Este fue el tópico de nuestro intercambio; sin duda humano, único, inesperado y más que nada, extravagante para los demás huéspedes, quienes seguramente imaginaban que habíamos sostenido una conversación, aunque breve, sobre un tópico de la música.
Al despedirse de Carmen con un beso de mano, el maestro le expresó que ella tenía un esposo muy inteligente.
Cómo y cuándo
El “cómo” llegaremos al fin del camino en esta vida y “cuándo” sucederá no hay forma fácil para establecerlos, pero la verdad es que desde hace tiempo el pensar en ello me retorna y sin señales que me provoquen preocupación.

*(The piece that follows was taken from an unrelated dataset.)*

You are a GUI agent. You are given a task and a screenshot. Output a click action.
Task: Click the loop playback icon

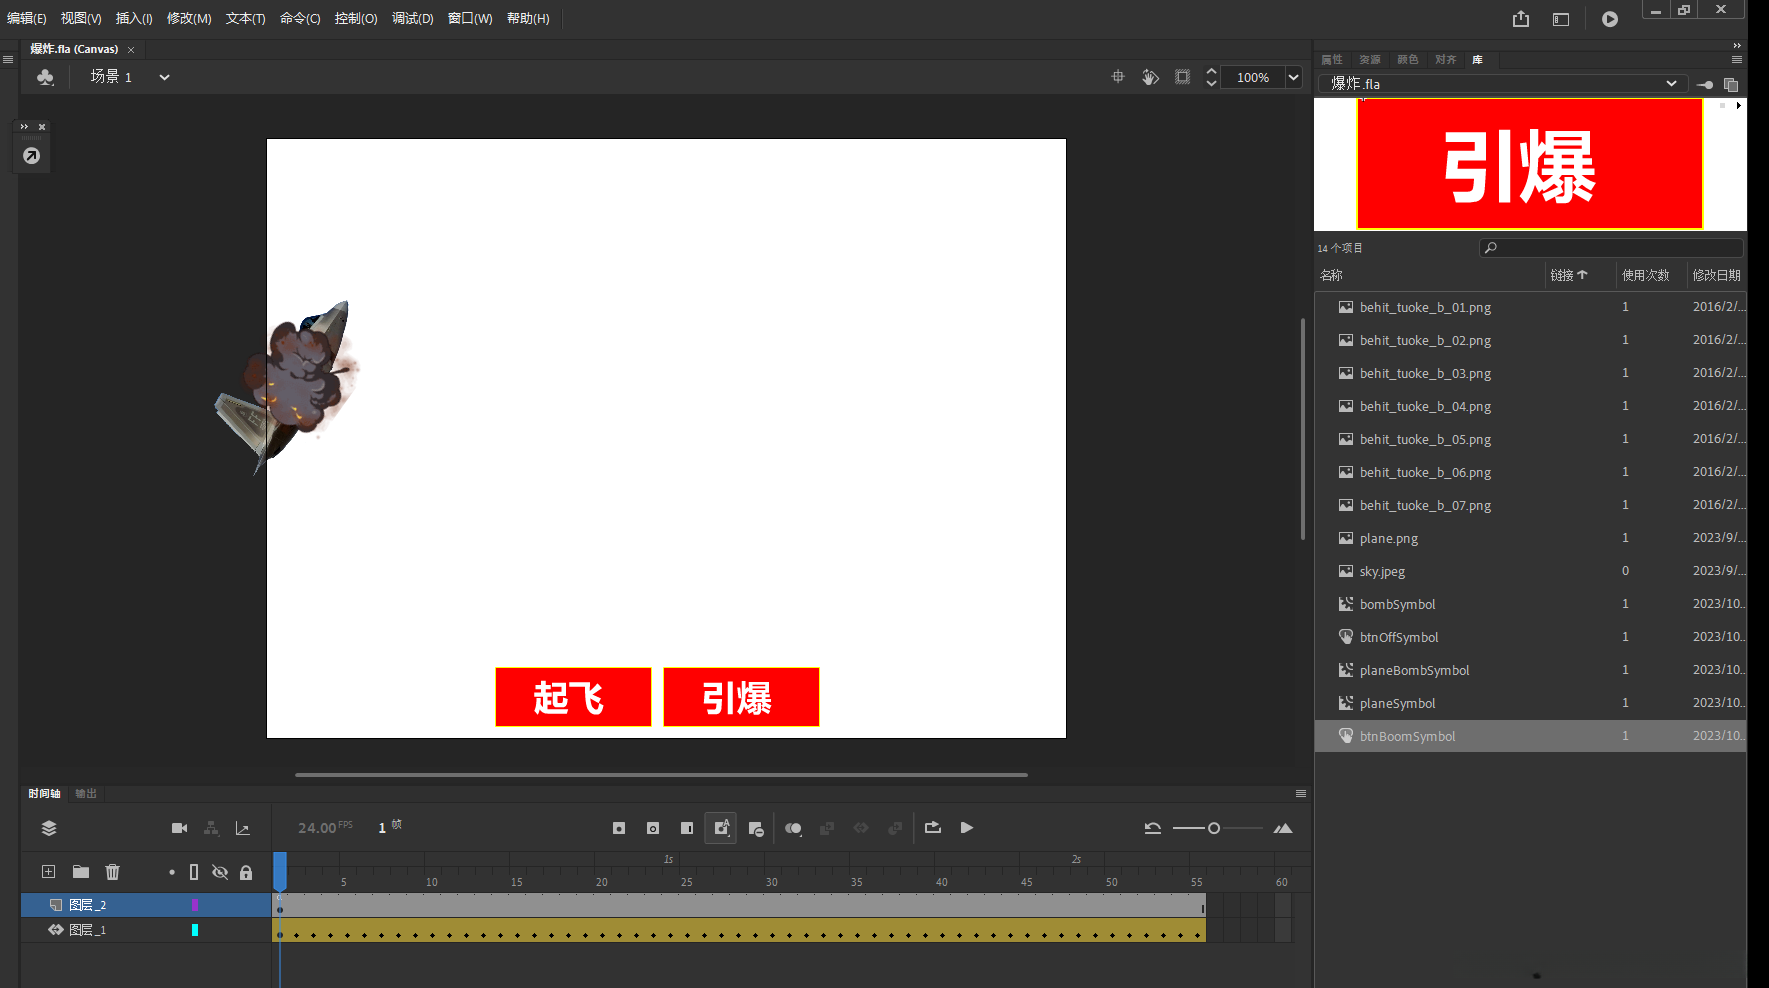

Pienso a veces que mis antepasados y contemporáneos, o los amigos que ya cruzaron el umbral hacia el más allá, penetran en mi mente para inducirme a que esté preparado, aunque para “cuándo” y “cómo” no se me haya sido revelado.

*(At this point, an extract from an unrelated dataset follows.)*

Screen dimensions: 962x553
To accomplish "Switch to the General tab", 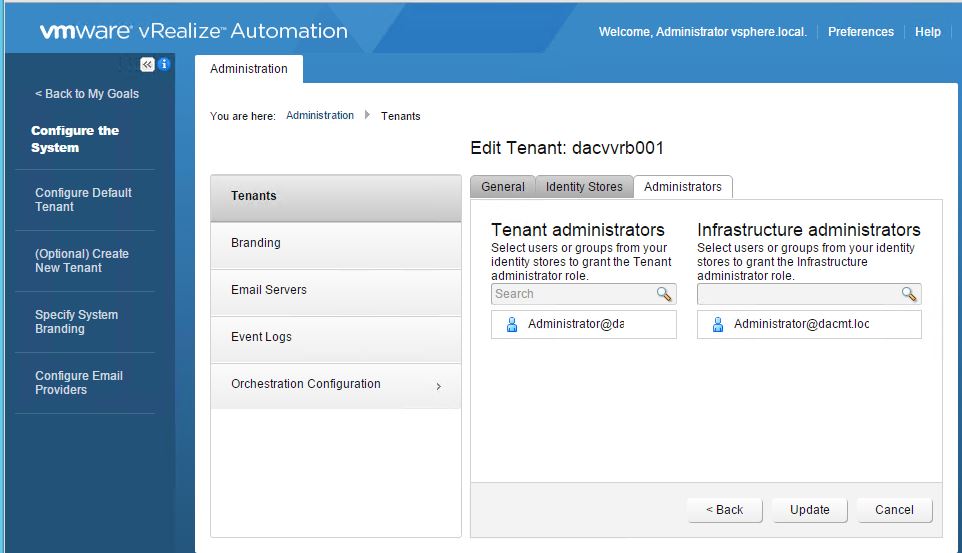I will (502, 187).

Vivir bien en este mundo es tener conciencia de la muerte. A medida que la vida se extienda y la muerte se nos acerque, la urgencia de reconocerle su singularidad se nos hará cada vez más necesaria para recibirla con elegancia e ilusión. Deseo que fuese así, sin dolor físico, seguro que cuanto dejo es bueno para los que se quedan. A los más próximos, los deseo a mi lado ofreciéndome una que otra lágrima que rocíe el pasado que se me aparta.
Es nuestro “Apocalipsis” personal, dotado de la fantasía y el enigma que inspiró a Juan Apóstol en el último libro de la Biblia, pletórico de admoniciones y promesas, figuras y símbolos, que procuran explicar el fin ineludible, que no permiten anticipar el “cómo” y “cuándo” de su advenimiento.